This is a short post about how I am using Language Model (LM) based tools in my day-to-day life.
There are two subscriptions which I heavily rely on:
- A Chat Bot service: So far, I have used ChatGPT Plus, Claude.ai or Gemini (whichever is performing the best at that point). ChatGPT and Claude’s free subscription allow usage of their most advanced models (GPT-4o, Claude 3.5 Sonnet), but the number of allowed requests are very limited, often not sufficient for my need. There is a drastic performance difference between the most advanced model and the default/cheaper model offered by these chatbots (e.g. GPT-4o vs GPT-4o-mini or Claude-3.5-Sonnet vs Claude-3-Haiku). The cheaper models often make naive mistakes creating an impression that language models are not yet up to the mark.
- Github copilot: This is a super helpful tool specifically geared towards software development activities like coding. It integrates well with editors like VSCode and helps to maintain the state of flow during development. I use Claude as well for the same purpose. Claude’s artifact feature is mind blowing (Example: Claude cloning an app). But, very recently (August 2024), I am observing performance degradation of Claude, while performance improvement of GPT-4o (Used by Github Copilot). Have I used Cursor? Not yet, but planning to use it pretty soon.

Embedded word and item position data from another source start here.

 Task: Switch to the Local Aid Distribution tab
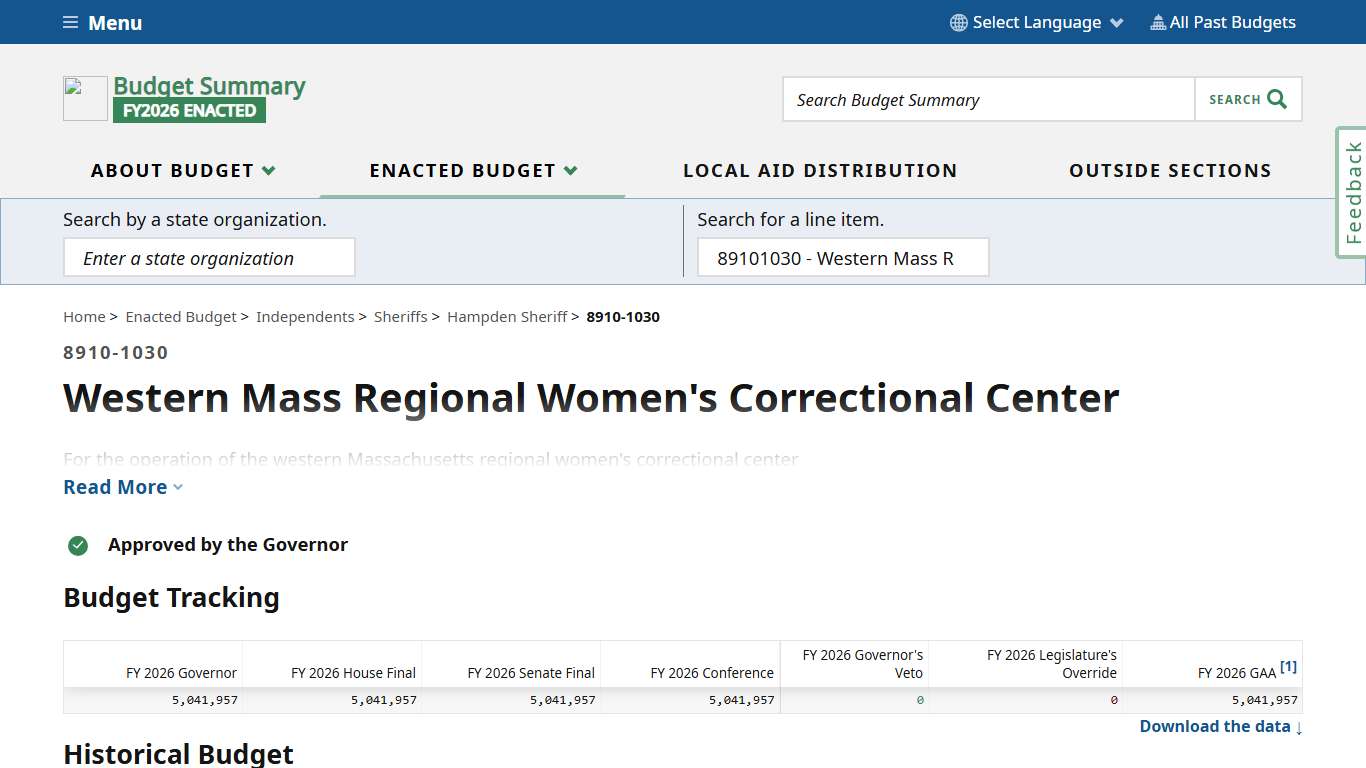(x=820, y=170)
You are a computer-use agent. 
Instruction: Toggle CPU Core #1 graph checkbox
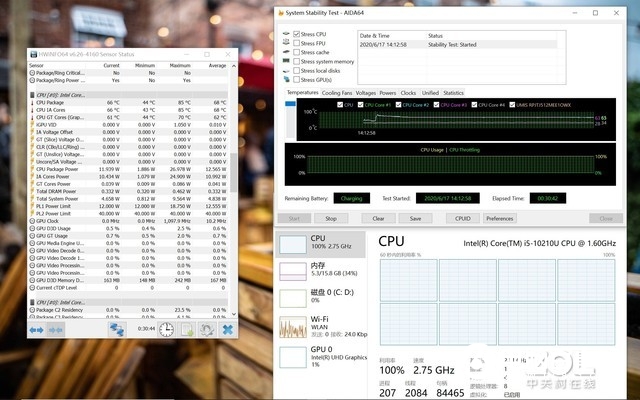click(360, 105)
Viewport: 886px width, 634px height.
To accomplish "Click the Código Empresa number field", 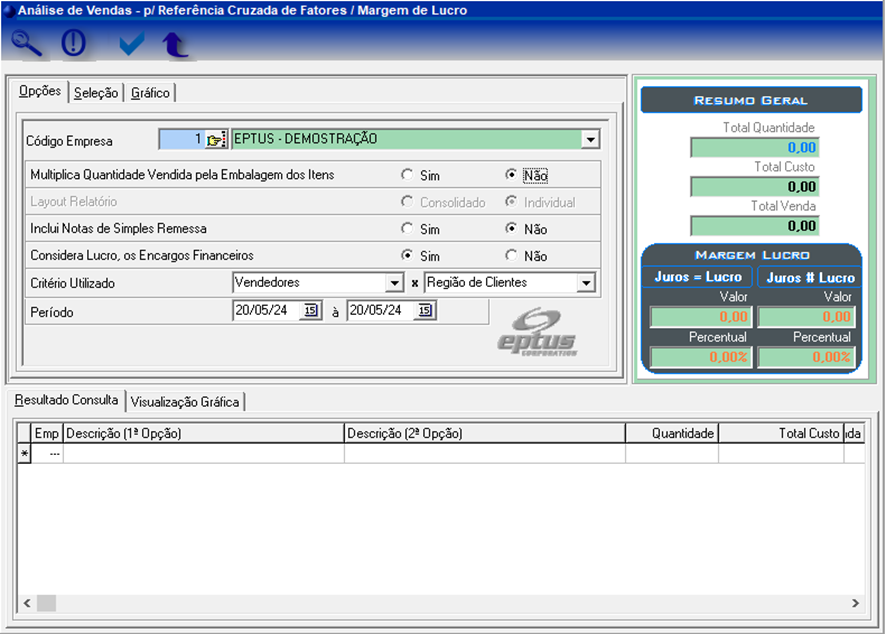I will point(182,140).
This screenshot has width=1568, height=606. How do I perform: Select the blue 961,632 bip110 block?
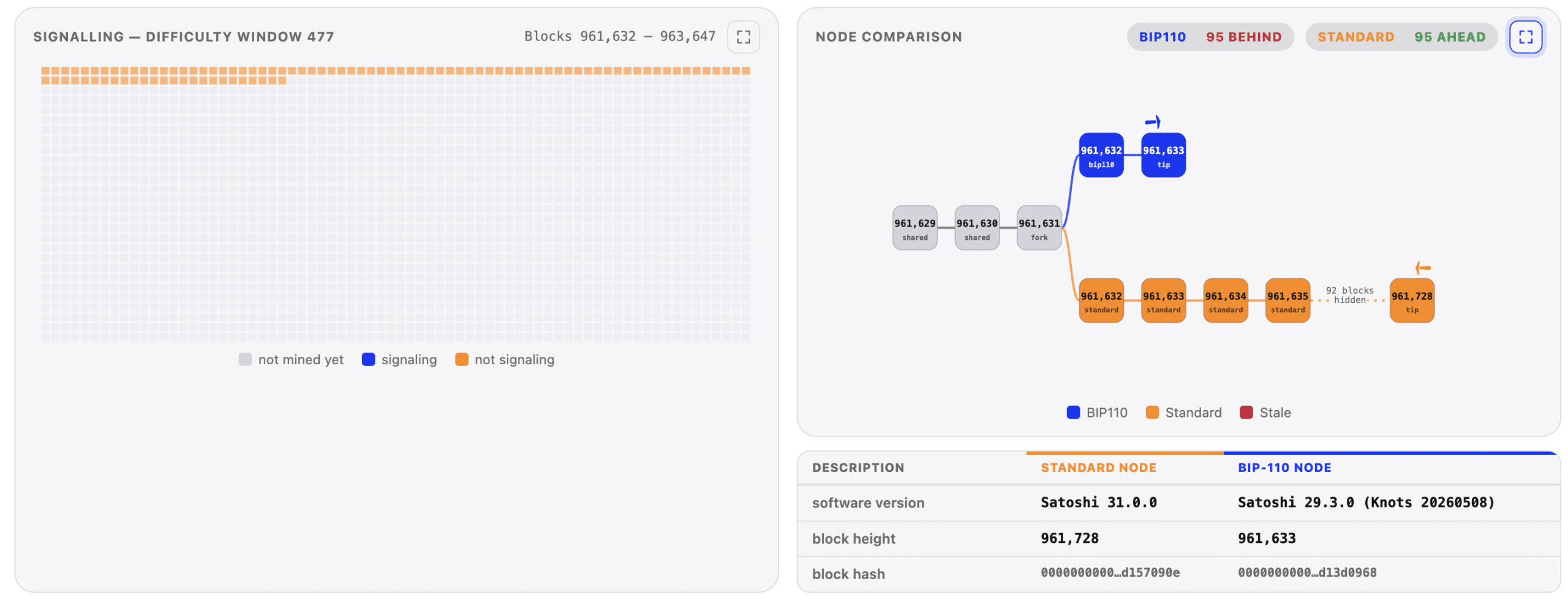coord(1101,155)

- Perplexity: Consider this as a search engine with whom you can chat while looking for relevant information. It’s already performing much better compared to Google. However, I have not yet bought their subscription. My limited need is mostly fulfilled by their Pro-Mode. I have heard lot of good things about Kagi as well, but used it till now.
There are several occasions where these tools have helped me complete my work in few hours which could have easily took me weeks just a year before. With these tools, I have dealt with domain specific problems, which I had no clue about, in a matter of hours/days.
I use the Chat bots regularly at home as well. I use those while helping my daughters’ with their study. LMs elaborate most of concepts in a very intuitive way compared to the text books. We use those:
- while introducing to new concepts (What is group theory? Explain for a high school student)
- to look for answers of adhoc questions (How sand paper is harder than metal?) arising in their mind while studying
- for understanding images from their text books which lack detailed description (take a photo, upload and ask LM to describe).
- to generate images accompanying their writings
I ask LMs to suggest me books on my topics of interest. I’ve been using Amazon’s recommendation system intensely for last several years. It has helped me to find out many interesting books for myself, my wife, daughters and our parents. Initially I was skeptical if LM would be able to do justice to my need. Over time, I am realizing that GPT does it really well. For a topic, it returns probably the best 4/5 books. Many times it has introduced me to the books which are not widely popular, but critically acclaimed.
Chatbots helps me with boring house hold tasks as well:
- During income tax filing, I had to deal with a some numbers from a not so friendly pdf document. I quickly took a photo and asked claude to create a CSV out of it saving an hour on a Saturday morning.
- Here is another interesting example. I sent my 12 year old car for servicing. The agency sent a bunch of photos of parts which are broken. I asked GPT to describe those parts and how those are related. For a person like me whose knowledge about car is limited to clutch, break and accelerator, that was a great help.
Few cases where I don’t use LMs:
- First one is while solving (advanced) math problems with my daughters. I prefer to sit on a problem for hours than to look for a solution. I believe, in coming years, our mind and brain are going to be the only thing which would differentiate us from the machines. So, we better increase their usage.
- During our morning walk, my wife often becomes curious about the trees we see around our neighbouring lake. For Indian origin trees, GPT has not worked well so far. Google’s image search still performs better.
- Finally, I don’t use LMs to write posts or emails, but I ask it to check for spelling and grammar (“You are my editor, but don’t modify the content”). I strictly prefer to stick to my “not so great” style of writing. After spending hundreds of hours with LMs, most often I am able to distinguish AI generated texts from human composed texts.
During my college days, one of my math teachers (probably, in his early 50s) told us that he doesn’t want to learn to use computer in his lifetime. I am sure he regretted his decision pretty quickly. So, don’t be like my math teacher. If you are a knowledge worker, start using LM based tools for day-to-day life. This will not only increase your productivity, but will give you a glimpse of the “irreversible artificial future” where humanity is heading towards sooner than we all can imagine.
Thanks to my wife, Indrani for reviewing and editing this post. The feature image is generated by Gemini Imagen 3.